• Dataset:
<<<<
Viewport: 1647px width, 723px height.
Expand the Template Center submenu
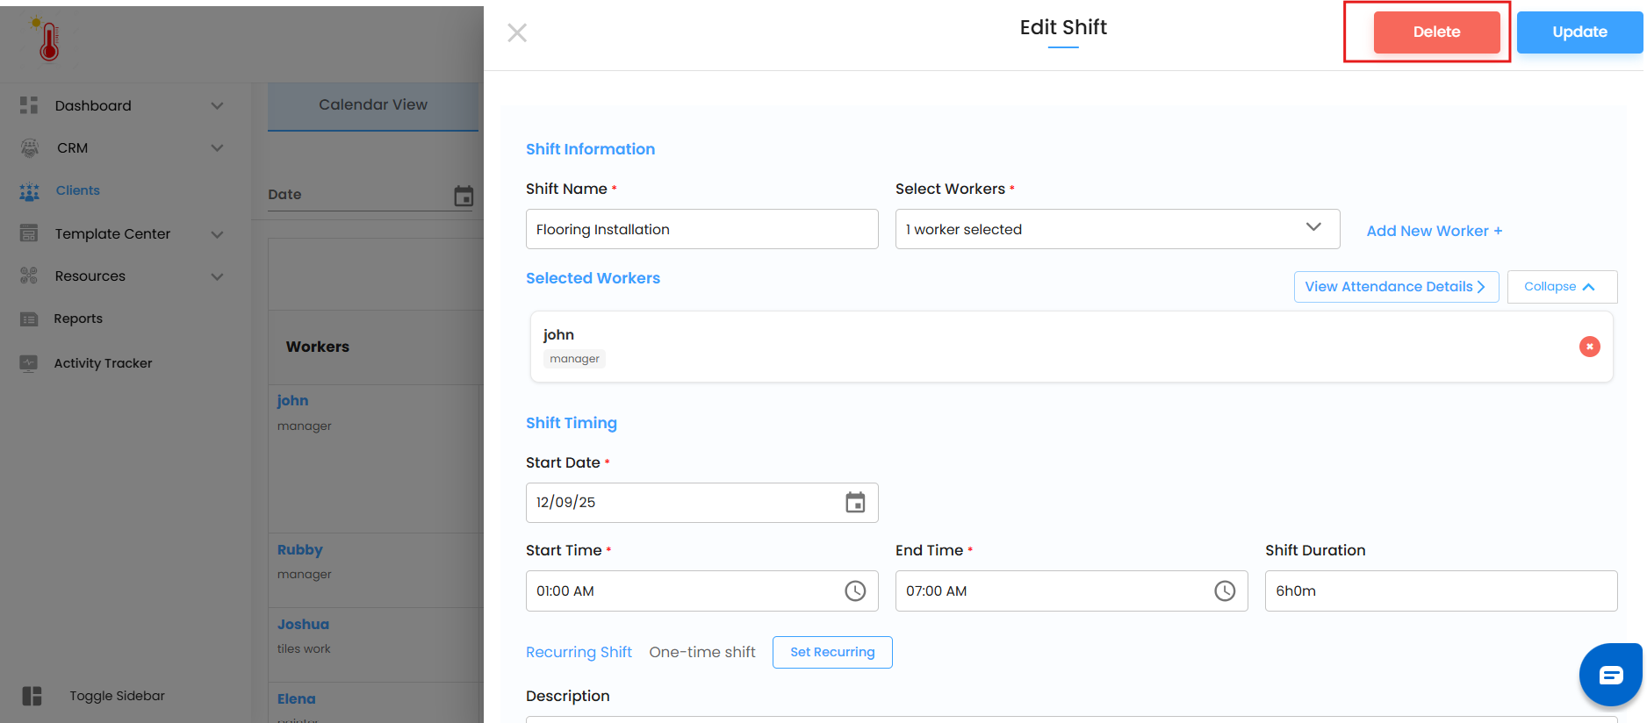217,234
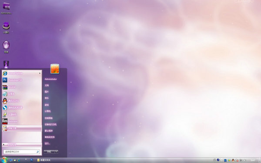Image resolution: width=261 pixels, height=163 pixels.
Task: Select 文档 in the Start menu right pane
Action: (47, 86)
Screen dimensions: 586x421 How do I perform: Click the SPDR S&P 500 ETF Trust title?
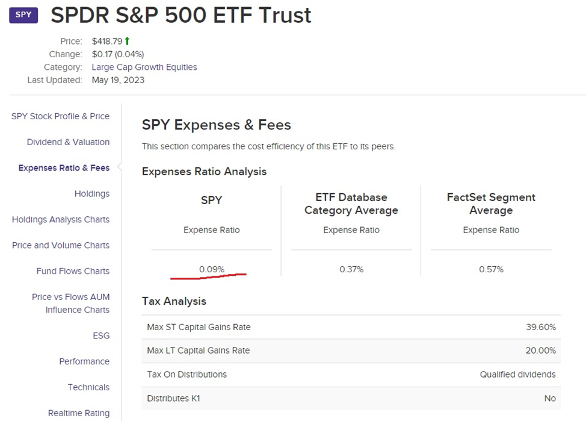(x=181, y=16)
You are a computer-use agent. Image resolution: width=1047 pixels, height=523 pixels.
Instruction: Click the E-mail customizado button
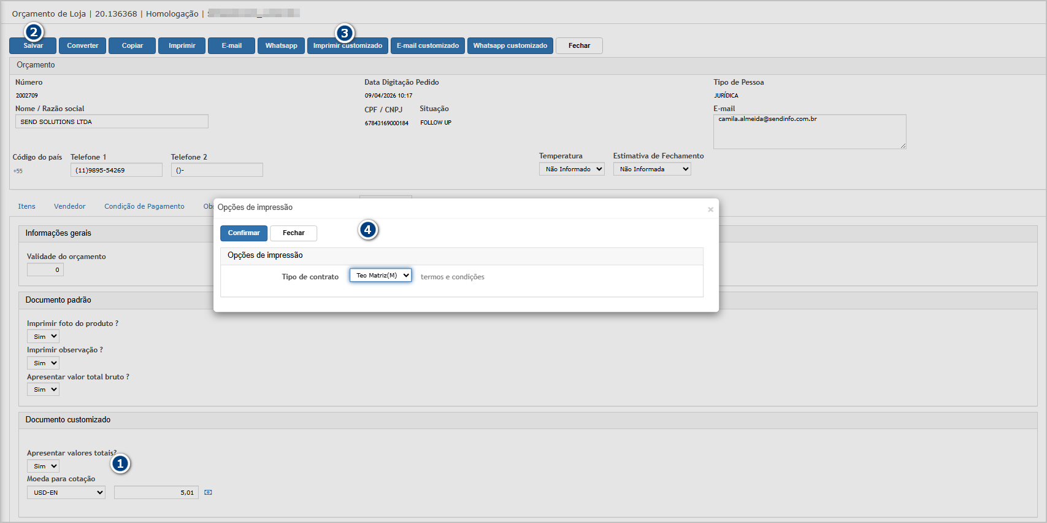[x=428, y=46]
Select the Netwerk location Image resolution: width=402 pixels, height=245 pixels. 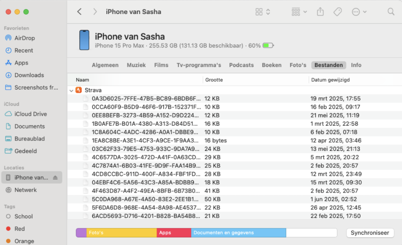pyautogui.click(x=26, y=190)
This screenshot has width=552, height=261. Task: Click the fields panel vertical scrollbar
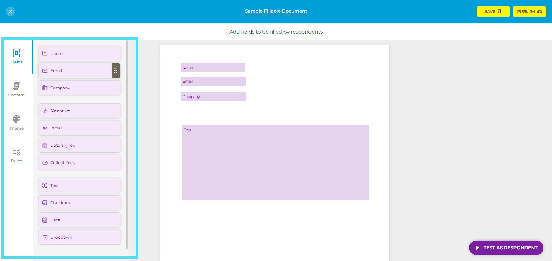(x=127, y=144)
>>>>
Print exactly the lines between the line containing "This screenshot has" and the last line of the entries above, including both, and nothing besides; skip the pictures.

This screenshot has width=552, height=261. Task: Click the fields panel vertical scrollbar
(x=127, y=144)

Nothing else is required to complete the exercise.